<<<<
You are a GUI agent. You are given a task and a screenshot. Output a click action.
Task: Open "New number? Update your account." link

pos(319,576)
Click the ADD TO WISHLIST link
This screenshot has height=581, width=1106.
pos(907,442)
>>>>
Restate the material exactly, from its opening line to its closing one.

You are a GUI agent. You are given a task and a screenshot. Output a click action.
Task: Open "New number? Update your account." link

pos(319,576)
Click the ADD TO WISHLIST link
This screenshot has height=581, width=1106.
pos(907,442)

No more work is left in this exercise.